Written task 1 :: In the hockey discussion, which player is called "Gibbs-lite"?
Written task 2 :: Reproduce the part of the hockey discussion that opens with the words "Jonsson was the" and closes with "a lesser role.".

I forgot about his time with the Penguins

Now, other people may see things differently, but typically you see 5-6 years being thrown around as an appropriate time frame for a “prime” where we get a true sense of what a player is capable of. Given the circumstances, you, different people and I may draw the line differently but I think it’s safe to say that most would draw that line beyond two years.
This may sound a bit callous, but I think when a player dies, evaluating that player is a bit different than someone who stopped playing hockey for other reasons.

Basically if there was a player who was similar to Davidson at his best, but did it for a dozen years I would consider him infinitely more suited to be a physical presence on a line.
I think if Davidson had done it for a dozen years, he'd be in the bottom 6 on an ATD team, not in the MLD

Basically, I think Campbell is a superior offensive player and therefore overall player, but I am not 100% convinced that he’s better for a bottom-six role. This one could go either way.
That's pretty much how I feel. I picked him because I though it would be a disaster if he slipped out of the MLD (while I may not have found much on him, I think it's important to keep him on people's radar in case someone can make a breakthrough - although he's totally deserving based upon what we know now)

Overall conclusion: Offensively it appears they’re even. A 35% edge to Regina on the right side, a 10% edge to Connecticut on the left, and Campbell probably makes up the remainder at center. As far as playing the bottom six roles, Cotton and Jackson are better established than McDonald and Campbell, making their unit more effective overall. Hedberg – your thoughts?
I think it's fair to say your line has better "bottom six" traits. I think calling Blachford his era’s Peplinski is a diminishing the opinion of the times of Blachford, who is occasionally referred to as a star, something Peplinski never was. However, since stats were less important than the appearance of a player's performance during the time, it's possible a sportswriter from the 1900s would declare Peplinski a star if he witnessed him.


Ugh, what a mess. I don’t see any players here that make great comparisons with eachother, with the exception of Gibbs and Brewer (Brewer is Gibbs-lite) and Brewer is not even in the starting lineup. Connecticut has no young, active players for me to compare to Doughty or Seabrook. I have no one who qualifies as a stay at home, zero offense, elite shutdown player like Willie Mitchell. Connecticut has no PCHA-era guy like Fraser, and Regina has no pre-Stanley Cup era guy like Cameron. Regina also has no European to compare to Eldebrink and no offensive specialist to compare to Olausson (preferring instead to go with two-way guys)
I tried working on a defensive analysis, but failed so I'm glad you came to a similar conclusion that they're radically different.

Jonsson was the #1 defenseman on four terrible Isles teams, then, In the 2002, 03, and 04 seasons, the Isles began to emerge into a playoff team but could only do so with Jonsson in a lesser role.
I'm pretty sure the infusion of quality (relative) forwards from 02-04 had much more to do with the Islanders becoming a playoff team than Jonsson being relegated to #2 status. When only one forward crack the 50 point mark (compared to 5 in 01-02), Lidstrom wouldn't make the playoffs.

Seabrook is well on his way to a “Mitchell + offense” career but right now Mitchell has two seasons worth of games on him (can you believe it’s just 2 seasons worth?!? Wow!) played at a slightly higher defensive level, edge Mitchell.
I think the key difference in their defence is Seabrook almost always plays with a Norris calibre partner while Mitchell's partner is usually no better than average (Bieksa, Voynov, etc).

Also, coaching hasn't been addressed, but I don't really see it a significant mismatch (although I doubt Emile Francis could skate very well on stilts).

Data listing:
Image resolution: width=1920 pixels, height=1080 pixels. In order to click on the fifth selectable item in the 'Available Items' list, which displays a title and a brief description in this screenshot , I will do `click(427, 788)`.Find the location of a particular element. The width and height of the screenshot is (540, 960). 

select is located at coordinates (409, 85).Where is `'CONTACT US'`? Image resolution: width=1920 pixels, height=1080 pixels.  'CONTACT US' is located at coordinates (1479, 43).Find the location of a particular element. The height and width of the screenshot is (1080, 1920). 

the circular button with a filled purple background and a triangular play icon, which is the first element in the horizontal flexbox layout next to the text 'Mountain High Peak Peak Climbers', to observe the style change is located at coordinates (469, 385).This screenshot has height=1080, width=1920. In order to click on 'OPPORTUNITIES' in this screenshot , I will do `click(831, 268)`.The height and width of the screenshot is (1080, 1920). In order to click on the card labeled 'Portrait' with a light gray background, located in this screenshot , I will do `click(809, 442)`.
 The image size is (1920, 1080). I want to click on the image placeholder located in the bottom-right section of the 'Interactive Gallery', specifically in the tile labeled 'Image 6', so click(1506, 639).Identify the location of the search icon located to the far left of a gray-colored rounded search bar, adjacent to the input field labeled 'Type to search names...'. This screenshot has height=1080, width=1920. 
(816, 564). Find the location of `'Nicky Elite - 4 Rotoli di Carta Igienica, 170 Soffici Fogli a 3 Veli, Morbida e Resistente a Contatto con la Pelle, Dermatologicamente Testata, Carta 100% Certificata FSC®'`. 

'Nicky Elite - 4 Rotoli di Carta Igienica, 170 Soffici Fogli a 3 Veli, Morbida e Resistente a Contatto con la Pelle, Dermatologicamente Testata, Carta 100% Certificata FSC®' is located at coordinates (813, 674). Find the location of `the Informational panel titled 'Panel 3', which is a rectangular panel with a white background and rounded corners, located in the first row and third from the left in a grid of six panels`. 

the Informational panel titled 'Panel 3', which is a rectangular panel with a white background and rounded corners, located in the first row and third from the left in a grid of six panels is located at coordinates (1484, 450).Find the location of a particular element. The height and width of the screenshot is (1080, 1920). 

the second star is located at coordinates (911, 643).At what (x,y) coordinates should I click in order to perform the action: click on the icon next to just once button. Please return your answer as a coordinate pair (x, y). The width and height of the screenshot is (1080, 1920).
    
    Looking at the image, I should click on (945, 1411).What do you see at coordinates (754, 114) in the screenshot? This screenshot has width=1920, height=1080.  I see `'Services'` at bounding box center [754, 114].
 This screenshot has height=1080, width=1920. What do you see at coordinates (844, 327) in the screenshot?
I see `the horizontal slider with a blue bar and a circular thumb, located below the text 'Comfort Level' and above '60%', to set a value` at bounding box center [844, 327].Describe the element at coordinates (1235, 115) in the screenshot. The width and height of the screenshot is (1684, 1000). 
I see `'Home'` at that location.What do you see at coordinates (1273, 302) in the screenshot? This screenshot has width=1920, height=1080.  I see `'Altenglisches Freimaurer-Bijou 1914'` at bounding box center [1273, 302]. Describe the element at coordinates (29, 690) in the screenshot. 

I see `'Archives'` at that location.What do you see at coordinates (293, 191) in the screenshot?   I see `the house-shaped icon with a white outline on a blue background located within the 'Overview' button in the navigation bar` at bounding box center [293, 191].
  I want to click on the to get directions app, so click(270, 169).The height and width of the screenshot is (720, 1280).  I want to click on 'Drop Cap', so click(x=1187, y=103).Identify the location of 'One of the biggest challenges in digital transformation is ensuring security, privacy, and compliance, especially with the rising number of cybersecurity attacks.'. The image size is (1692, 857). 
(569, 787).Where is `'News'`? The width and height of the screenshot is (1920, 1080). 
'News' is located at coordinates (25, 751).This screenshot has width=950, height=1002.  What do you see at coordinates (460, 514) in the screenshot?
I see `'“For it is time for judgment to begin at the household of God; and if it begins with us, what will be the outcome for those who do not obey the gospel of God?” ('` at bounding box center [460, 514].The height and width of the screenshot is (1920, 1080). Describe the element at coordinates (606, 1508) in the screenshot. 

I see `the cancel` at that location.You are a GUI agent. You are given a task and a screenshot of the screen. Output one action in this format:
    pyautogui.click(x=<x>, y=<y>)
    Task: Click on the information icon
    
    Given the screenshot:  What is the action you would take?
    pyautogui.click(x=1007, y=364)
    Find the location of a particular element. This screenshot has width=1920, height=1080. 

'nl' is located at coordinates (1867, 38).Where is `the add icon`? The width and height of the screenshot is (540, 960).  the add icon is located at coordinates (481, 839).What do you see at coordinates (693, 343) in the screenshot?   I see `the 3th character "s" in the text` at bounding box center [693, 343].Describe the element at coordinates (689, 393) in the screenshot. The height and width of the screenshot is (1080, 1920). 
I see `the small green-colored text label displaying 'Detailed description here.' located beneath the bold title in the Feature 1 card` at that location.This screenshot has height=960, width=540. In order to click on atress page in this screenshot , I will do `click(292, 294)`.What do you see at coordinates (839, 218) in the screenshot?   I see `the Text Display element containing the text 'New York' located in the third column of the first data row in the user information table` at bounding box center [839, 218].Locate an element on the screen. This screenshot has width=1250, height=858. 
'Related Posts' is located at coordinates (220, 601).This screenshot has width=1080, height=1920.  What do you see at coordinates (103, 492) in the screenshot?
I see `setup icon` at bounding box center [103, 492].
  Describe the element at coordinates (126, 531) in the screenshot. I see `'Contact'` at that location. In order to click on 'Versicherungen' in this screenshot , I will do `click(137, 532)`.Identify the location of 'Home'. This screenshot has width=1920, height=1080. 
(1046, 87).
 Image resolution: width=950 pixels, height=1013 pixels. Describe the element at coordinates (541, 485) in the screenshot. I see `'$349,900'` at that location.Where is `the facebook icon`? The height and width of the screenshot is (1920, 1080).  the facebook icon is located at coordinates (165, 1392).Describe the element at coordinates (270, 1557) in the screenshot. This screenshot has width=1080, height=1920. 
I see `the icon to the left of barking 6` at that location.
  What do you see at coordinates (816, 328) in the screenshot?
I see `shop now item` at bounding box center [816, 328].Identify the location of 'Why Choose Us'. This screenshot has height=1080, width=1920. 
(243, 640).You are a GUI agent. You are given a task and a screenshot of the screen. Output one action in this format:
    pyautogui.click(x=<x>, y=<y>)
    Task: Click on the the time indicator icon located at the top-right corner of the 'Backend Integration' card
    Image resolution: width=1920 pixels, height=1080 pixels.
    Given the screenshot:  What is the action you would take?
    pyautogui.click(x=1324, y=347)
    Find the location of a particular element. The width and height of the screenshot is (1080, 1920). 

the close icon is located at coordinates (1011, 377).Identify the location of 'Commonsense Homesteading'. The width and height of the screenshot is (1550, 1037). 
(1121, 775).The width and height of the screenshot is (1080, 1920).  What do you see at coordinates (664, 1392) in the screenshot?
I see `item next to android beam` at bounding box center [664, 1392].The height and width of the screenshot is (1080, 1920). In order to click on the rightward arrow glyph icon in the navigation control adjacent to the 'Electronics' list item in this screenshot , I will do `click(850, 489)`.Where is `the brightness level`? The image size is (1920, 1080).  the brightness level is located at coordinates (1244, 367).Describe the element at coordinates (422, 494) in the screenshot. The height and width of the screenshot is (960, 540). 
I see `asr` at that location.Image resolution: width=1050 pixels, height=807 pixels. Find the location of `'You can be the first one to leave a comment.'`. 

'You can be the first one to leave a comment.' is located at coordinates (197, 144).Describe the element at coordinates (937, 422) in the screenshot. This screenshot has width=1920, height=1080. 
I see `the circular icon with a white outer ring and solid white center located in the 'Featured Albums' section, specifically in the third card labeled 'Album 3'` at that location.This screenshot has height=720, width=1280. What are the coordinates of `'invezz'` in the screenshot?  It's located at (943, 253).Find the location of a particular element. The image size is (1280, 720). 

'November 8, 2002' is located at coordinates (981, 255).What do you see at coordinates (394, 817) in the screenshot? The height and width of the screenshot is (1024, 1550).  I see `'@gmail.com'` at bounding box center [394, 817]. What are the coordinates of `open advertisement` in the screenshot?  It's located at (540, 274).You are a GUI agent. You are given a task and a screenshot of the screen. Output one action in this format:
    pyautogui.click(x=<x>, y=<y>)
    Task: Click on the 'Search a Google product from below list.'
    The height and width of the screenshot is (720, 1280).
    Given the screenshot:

Full output 1 :: Brewer.

Full output 2 ::
Jonsson was the #1 defenseman on four terrible Isles teams, then, In the 2002, 03, and 04 seasons, the Isles began to emerge into a playoff team but could only do so with Jonsson in a lesser role.